Embora o que ofereço é coisalguma
ou quase nada que não pague nem valha
o tempo afugentado por fastidiosa aventura,
ouso dizer que minha meia-boca
sorve em insaciável desmedida a inteireza
daquilo que a vida oferece parcamente,
degustando em ressignificação contínua
meiaboquíssimamente
o destituído de mínima valoração
ante a assoberbada avidez insípida da bocarra
que sequer saboreia uma fração da totalidade. 

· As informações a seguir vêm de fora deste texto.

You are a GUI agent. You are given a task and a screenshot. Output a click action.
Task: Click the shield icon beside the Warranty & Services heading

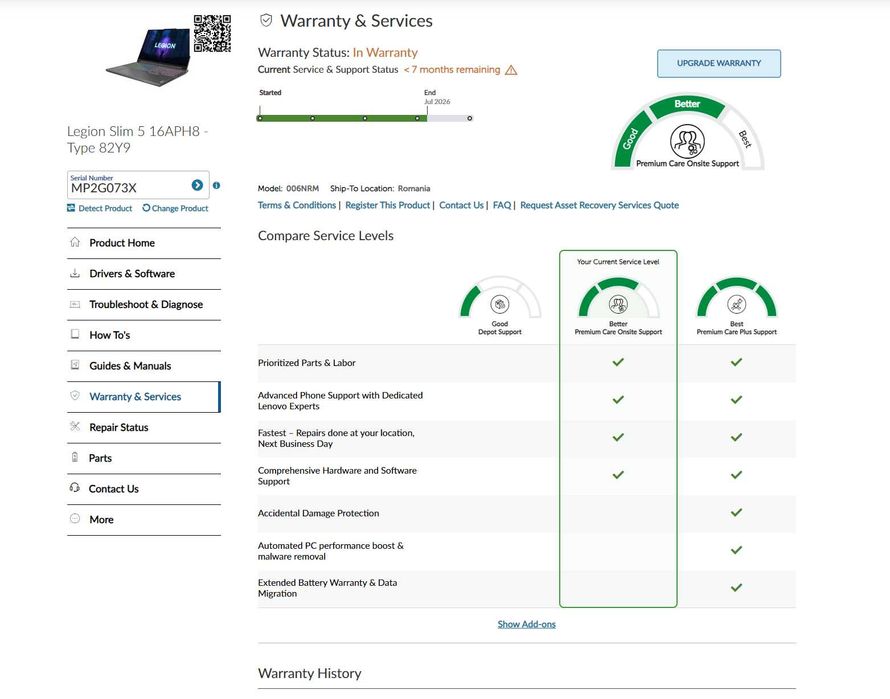(x=266, y=20)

                                          Ninil Gonçalves

domingo, 8 de janeiro de 2017

Cristina nos Olhos




Cristina nos Olhos

Lâmina negra desenrolando-se
rasgando o verde silencioso
afunilando o rumo certeiro
entre falantes memórias soltas
gritando passado em sussurros
de nítida atemporalidade verbal
destituindo da velocidade do olhos
o apreendido no raso da retina
restituindo o que se enroscou
no abismo profundo do olhar
espiralado ao primitivo instante
deitando-se em lembranças diárias
do ruidoso afago das esquinas
do insistente murmúrio das águas
na noite que nunca termina
no dia que nunca tem fim
na vida que anda a passos calmos
nos instantes que nunca se perderam
recuperados nos delicados acordes
que brotam entre pedras, gramas,
tijolos...
em cada passo que se perde
onde sempre me acharei.


                                            Ninil Gonçalves

quinta-feira, 5 de janeiro de 2017

Sussurro




Sussurro

Alguma coisa dita
assim
ao pé do ouvido
traz
inteligível sussurro
entoando
a porção suficiente
daquilo
que grita no peito
surdinando
o alarido do corpo

                          Ninil Gonçalves

Releitura





Releitura

A mesma posição sempre
O caminho a percorrer inalterado
O bip do microondas  anunciando o jantar
A angústia manipulando atitudes
O despertador sacudindo o quarto
O sapato gastando-se pelas mesmas avenidas
As vinte e cinco mastigadas costumeiras
A mesma reza antecipando o sono
O sono prenunciando outro número no calendário
O peito vazio igual a ontem
O mesmo caminhar com o cachorro...O quê?
-Nunca empacaste desta maneira!
-Nunca latiu desta forma pra mim!

O instinto subvertendo regras

As posições improvisando temas
O caminho desenvolvendo-se a cada passo
O leite derramou no fogão
A angústia equilibrando atitudes
O sol derrubando as paredes
O chinelo arrebentou em alguma esquina
O sanduíche sendo dividido
O sono veio no meio da meditação
Os dias paridos na renovação do sono
O peito vazando novidades e incertezas
As patas perdendo-se pelas ruas...Quantas!
Nunca correste tanto como agora!
Nunca latiu tão euforicamente.  Nunca!

                                         Ninil Gonçalves

quarta-feira, 4 de janeiro de 2017

Mecânica







Mecânica

Seria a lágrima
o combustível dos sonhos
vazando do tanque do peito
entupindo as velas do pensar
soluçando no escapamento da voz
desabando pelos faróis da alma
afogando o motor do coração?

                            Ninil Gonçalves

segunda-feira, 2 de janeiro de 2017

Sopro


Foto: Francis Wolff (John Coltrane durante a gravação de Blue Train)

.

Sopro
                                                               a John Coltrane

Ar que desconhece o espaço definido
esgueirando-se em rodopios sutis
excitando os infrenes brônquios
exímios dançarinos impulsionados
pelo invisível e poderoso alimento
fugindo  pela verticalidade infinita
dessa verdade quente e desmedida
que rasga em sutileza a garganta
enlouquecida ventania desabando
pelo vazio gelado do mágico tubo
fôlego adentrando tranquilamente
deslizando pelo silêncio metálico
aquecendo por inteiro esse corpo
em colorida e inesgotável abstração
lançada em brasa flamejante do  peito
desabando na quentura do sopro
possibilitando a intensidade do grito
desvendando o trajeto que se ilumina
transformando em notas ferventes
a invisibilidade aconchegando-se
na plenitude conquistada no som
lançada sobre o frenesi dos corpos
inaugurando espasmos contínuos
arremessando-os por todos os cantos
absorvidos no redivivo instante
erguido no  rodopio infinito do sopro.